Several genetic loci have been utilized to genotype isolates of Mycobacterium tuberculosis. A shortcoming of the most commonly used method, IS6110 fingerprinting, is that it does not adequately discriminate between isolates having few copies of IS6110. This study was undertaken to compare pTBN12 fingerprinting of polymorphic GC-rich repetitive sequence genes and spoligotyping of the direct repeat locus as secondary typing procedures for M. tuberculosis isolates having fewer than six copies of IS6110. A total of 88 isolates (100% of the isolates with fewer than six copies of IS6110 isolated in Arkansas during 1996 and 1997) were included in this study. Among the 88 isolates, 34 different IS6110 patterns were observed, 10 of which were shared by more than 1 isolate, involving a total of 64 isolates. The 64 isolates were subdivided into 13 clusters (containing 37 isolates) and 27 unique isolates based on a combination of IS6110 and pTBN12 fingerprinting and into 11 clusters (containing 51 isolates) and 13 unique isolates based on a combination of IS6110 fingerprinting and spoligotyping.

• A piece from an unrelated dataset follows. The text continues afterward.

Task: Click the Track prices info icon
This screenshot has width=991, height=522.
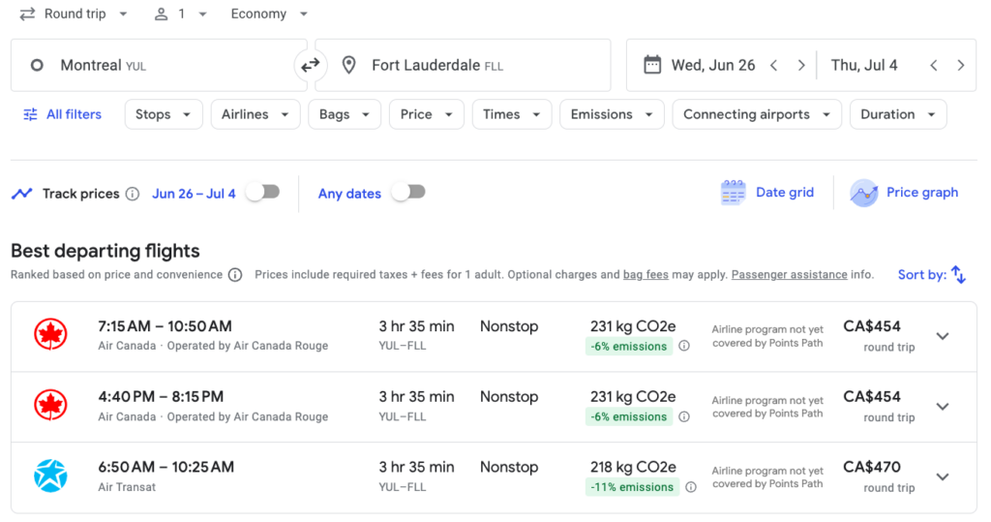Action: coord(133,194)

Identical spoligotypes were found among isolates having different IS6110 patterns, as well as among isolates showing different pTBN12 patterns. In contrast, all isolates that had different IS6110 patterns were found to be unique by pTBN12 typing. The clustering rate was 73, 58, and 42%, respectively, for IS6110 fingerprinting alone, IS6110 fingerprinting and spoligotyping combined, and IS6110 and pTBN12 combined fingerprinting. The data indicate that the pTBN12 method has greater discriminating power among low-copy-number isolates than does spoligotyping.